▶ **To do**: Quote every line from the top of the listing down to and including the line that contains "This screenshot has width=1000, height=1778.".

******

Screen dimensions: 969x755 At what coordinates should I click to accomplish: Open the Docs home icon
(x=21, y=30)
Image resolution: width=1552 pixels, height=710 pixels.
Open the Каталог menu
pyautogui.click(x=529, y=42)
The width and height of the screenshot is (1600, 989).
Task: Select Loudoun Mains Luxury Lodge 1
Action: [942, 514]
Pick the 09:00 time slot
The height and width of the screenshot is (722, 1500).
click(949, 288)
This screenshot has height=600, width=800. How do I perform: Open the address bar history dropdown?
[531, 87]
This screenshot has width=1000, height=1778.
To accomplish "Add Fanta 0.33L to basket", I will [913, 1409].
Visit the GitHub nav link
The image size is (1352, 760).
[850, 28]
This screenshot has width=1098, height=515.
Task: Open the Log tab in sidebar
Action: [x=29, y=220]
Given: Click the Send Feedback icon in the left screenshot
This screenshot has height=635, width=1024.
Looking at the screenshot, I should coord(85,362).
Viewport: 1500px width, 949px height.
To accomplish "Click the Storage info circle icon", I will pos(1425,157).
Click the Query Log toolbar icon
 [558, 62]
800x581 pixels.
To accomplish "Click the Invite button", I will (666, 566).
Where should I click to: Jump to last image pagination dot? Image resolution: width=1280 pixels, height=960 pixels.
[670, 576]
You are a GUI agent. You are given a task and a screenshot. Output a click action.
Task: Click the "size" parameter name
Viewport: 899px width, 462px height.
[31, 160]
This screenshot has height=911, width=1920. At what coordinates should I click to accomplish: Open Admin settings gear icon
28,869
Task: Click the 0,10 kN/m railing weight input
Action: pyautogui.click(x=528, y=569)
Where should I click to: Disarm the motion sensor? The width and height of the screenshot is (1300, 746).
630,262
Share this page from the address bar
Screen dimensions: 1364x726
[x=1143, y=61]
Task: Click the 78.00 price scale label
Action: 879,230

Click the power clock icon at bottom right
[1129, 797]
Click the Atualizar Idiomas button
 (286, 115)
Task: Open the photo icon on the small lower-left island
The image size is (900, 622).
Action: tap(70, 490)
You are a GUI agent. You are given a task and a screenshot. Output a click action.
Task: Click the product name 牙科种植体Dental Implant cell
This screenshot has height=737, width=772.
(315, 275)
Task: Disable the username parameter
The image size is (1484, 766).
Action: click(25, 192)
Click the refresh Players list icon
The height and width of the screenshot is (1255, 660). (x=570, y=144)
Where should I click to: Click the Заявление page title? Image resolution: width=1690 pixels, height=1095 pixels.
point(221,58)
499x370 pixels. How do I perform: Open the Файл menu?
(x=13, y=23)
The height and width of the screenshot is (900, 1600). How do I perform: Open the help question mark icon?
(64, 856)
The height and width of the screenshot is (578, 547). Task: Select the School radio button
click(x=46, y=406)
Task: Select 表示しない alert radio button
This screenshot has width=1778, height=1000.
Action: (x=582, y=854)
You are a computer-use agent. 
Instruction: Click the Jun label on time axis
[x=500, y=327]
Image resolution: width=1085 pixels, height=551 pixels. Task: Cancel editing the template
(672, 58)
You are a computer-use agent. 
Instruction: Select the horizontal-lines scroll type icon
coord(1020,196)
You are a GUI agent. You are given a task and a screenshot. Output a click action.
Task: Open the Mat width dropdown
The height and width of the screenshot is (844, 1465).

******

▶ **Output below**:
Screen dimensions: 969x755 At what coordinates should I click to accomplish: Open the Docs home icon
(x=21, y=30)
Image resolution: width=1552 pixels, height=710 pixels.
Open the Каталог menu
pyautogui.click(x=529, y=42)
The width and height of the screenshot is (1600, 989).
Task: Select Loudoun Mains Luxury Lodge 1
Action: [942, 514]
Pick the 09:00 time slot
The height and width of the screenshot is (722, 1500).
click(949, 288)
This screenshot has height=600, width=800. How do I perform: Open the address bar history dropdown?
[531, 87]
This screenshot has width=1000, height=1778.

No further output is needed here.